Tunisian producer and television host

Nizar Chaari (نزار الشعري; born 11 June 1977) is a Tunisian radio and television presenter, producer and politician. He is best known for his interviews with various Tunisian and Arabic world celebrities, particularly musicians and film/television stars and directors.

==Radio career==
===Radio Sfax===
Chaari began in the media business in 1993 at Radio Sfax, where he spent ten years. In 1997, he launched into production with programs like Zifef El Athir, Marafi El Ahad (news film and theater) and Founoun (theater arts). In 1998, he launched the program Sebii Elfounoun in which he conducted many interviews related to the Carthage Film Festival, including Youssef Chahine, Yahya El Fakharani, Hichem Rostom and Mohamed Zran. From 1999 he also co-produced programs during the summer festivals with interviews with various Tunisian and Arabic world singers.
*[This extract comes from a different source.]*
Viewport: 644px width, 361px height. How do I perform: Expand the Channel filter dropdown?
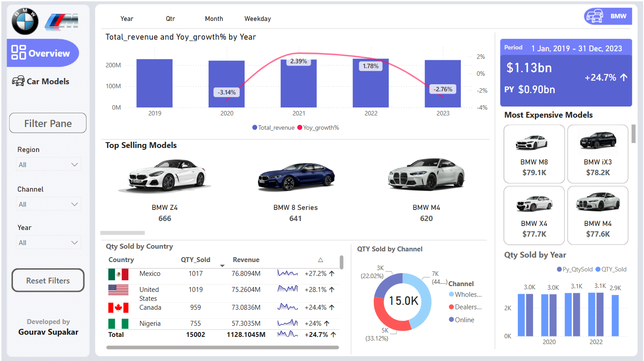click(48, 204)
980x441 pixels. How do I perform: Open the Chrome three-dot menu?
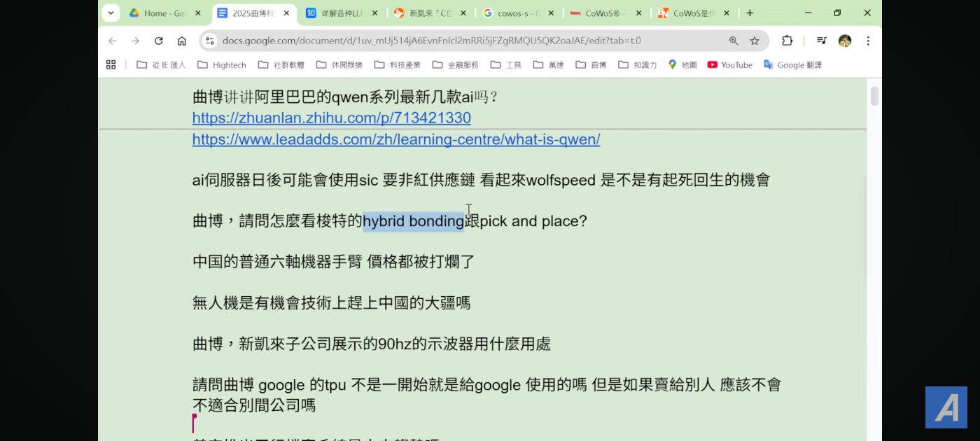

In 2000, he produced and presented the programs Ithnayn ala Alhawa, Rabii Elfounoun (theater) and Website (internet news). During subsequent seasons, he also produced and presented programs 7 / 7, Binafs al Houdhoudh and Mousica Bilahdoud.

===Mosaïque FM===
Between November 2003 and May 2004, he reached a new stage in his career, and moved to the first private radio station Mosaïque FM., becoming the first director of programming for the station on November 7, 2003.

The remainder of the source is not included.